* **Available data**:
>>>>>

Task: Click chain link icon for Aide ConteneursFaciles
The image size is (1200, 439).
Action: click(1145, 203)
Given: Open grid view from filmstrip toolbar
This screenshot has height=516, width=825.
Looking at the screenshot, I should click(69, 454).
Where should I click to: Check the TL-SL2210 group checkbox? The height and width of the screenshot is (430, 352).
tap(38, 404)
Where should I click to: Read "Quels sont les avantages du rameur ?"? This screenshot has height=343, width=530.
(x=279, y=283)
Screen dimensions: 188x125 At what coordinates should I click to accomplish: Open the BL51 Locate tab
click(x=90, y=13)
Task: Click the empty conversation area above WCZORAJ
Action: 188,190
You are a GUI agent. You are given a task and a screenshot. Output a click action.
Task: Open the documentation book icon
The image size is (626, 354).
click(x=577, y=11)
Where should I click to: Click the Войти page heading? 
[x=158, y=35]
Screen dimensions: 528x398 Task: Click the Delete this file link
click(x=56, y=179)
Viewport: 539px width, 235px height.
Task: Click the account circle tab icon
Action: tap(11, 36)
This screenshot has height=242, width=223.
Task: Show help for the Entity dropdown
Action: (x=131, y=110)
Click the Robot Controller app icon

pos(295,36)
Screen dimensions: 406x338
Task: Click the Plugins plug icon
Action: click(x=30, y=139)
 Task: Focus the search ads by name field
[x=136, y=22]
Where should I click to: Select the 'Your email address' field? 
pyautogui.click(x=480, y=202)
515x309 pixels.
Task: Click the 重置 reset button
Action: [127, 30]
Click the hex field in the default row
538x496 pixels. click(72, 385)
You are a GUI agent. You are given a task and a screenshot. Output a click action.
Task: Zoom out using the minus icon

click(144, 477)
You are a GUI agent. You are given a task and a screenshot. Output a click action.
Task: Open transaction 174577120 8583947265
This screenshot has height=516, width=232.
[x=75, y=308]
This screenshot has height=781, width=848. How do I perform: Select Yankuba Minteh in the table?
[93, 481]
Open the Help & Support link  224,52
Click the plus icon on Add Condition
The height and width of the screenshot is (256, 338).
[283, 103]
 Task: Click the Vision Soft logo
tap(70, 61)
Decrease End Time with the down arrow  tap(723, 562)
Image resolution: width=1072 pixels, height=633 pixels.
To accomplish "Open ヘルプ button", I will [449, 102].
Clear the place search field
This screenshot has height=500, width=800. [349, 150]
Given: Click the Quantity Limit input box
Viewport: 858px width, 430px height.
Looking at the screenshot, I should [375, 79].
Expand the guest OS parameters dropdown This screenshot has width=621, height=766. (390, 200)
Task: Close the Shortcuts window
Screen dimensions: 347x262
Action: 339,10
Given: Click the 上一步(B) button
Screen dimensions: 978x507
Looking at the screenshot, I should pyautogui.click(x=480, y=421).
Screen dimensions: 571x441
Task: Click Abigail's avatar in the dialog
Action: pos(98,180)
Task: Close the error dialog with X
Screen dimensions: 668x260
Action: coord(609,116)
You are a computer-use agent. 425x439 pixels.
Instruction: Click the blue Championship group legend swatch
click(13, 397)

<<<<<

* **What this task involves**: Restate the data above in full, keeping every word as it is.

* **Exercise answer**:
Task: Click chain link icon for Aide ConteneursFaciles
The image size is (1200, 439).
Action: click(1145, 203)
Given: Open grid view from filmstrip toolbar
This screenshot has height=516, width=825.
Looking at the screenshot, I should click(69, 454).
Where should I click to: Check the TL-SL2210 group checkbox? The height and width of the screenshot is (430, 352).
tap(38, 404)
Where should I click to: Read "Quels sont les avantages du rameur ?"? This screenshot has height=343, width=530.
(x=279, y=283)
Screen dimensions: 188x125 At what coordinates should I click to accomplish: Open the BL51 Locate tab
click(x=90, y=13)
Task: Click the empty conversation area above WCZORAJ
Action: 188,190
You are a GUI agent. You are given a task and a screenshot. Output a click action.
Task: Open the documentation book icon
The image size is (626, 354).
click(x=577, y=11)
Where should I click to: Click the Войти page heading? 
[x=158, y=35]
Screen dimensions: 528x398 Task: Click the Delete this file link
click(x=56, y=179)
Viewport: 539px width, 235px height.
Task: Click the account circle tab icon
Action: tap(11, 36)
This screenshot has height=242, width=223.
Task: Show help for the Entity dropdown
Action: (x=131, y=110)
Click the Robot Controller app icon

pos(295,36)
Screen dimensions: 406x338
Task: Click the Plugins plug icon
Action: click(x=30, y=139)
 Task: Focus the search ads by name field
[x=136, y=22]
Where should I click to: Select the 'Your email address' field? 
pyautogui.click(x=480, y=202)
515x309 pixels.
Task: Click the 重置 reset button
Action: [127, 30]
Click the hex field in the default row
538x496 pixels. click(72, 385)
You are a GUI agent. You are given a task and a screenshot. Output a click action.
Task: Zoom out using the minus icon

click(144, 477)
You are a GUI agent. You are given a task and a screenshot. Output a click action.
Task: Open transaction 174577120 8583947265
This screenshot has height=516, width=232.
[x=75, y=308]
This screenshot has height=781, width=848. How do I perform: Select Yankuba Minteh in the table?
[93, 481]
Open the Help & Support link  224,52
Click the plus icon on Add Condition
The height and width of the screenshot is (256, 338).
[283, 103]
 Task: Click the Vision Soft logo
tap(70, 61)
Decrease End Time with the down arrow  tap(723, 562)
Image resolution: width=1072 pixels, height=633 pixels.
To accomplish "Open ヘルプ button", I will [449, 102].
Clear the place search field
This screenshot has height=500, width=800. [349, 150]
Given: Click the Quantity Limit input box
Viewport: 858px width, 430px height.
Looking at the screenshot, I should [375, 79].
Expand the guest OS parameters dropdown This screenshot has width=621, height=766. (390, 200)
Task: Close the Shortcuts window
Screen dimensions: 347x262
Action: 339,10
Given: Click the 上一步(B) button
Screen dimensions: 978x507
Looking at the screenshot, I should pyautogui.click(x=480, y=421).
Screen dimensions: 571x441
Task: Click Abigail's avatar in the dialog
Action: pos(98,180)
Task: Close the error dialog with X
Screen dimensions: 668x260
Action: coord(609,116)
You are a computer-use agent. 425x439 pixels.
Instruction: Click the blue Championship group legend swatch
click(13, 397)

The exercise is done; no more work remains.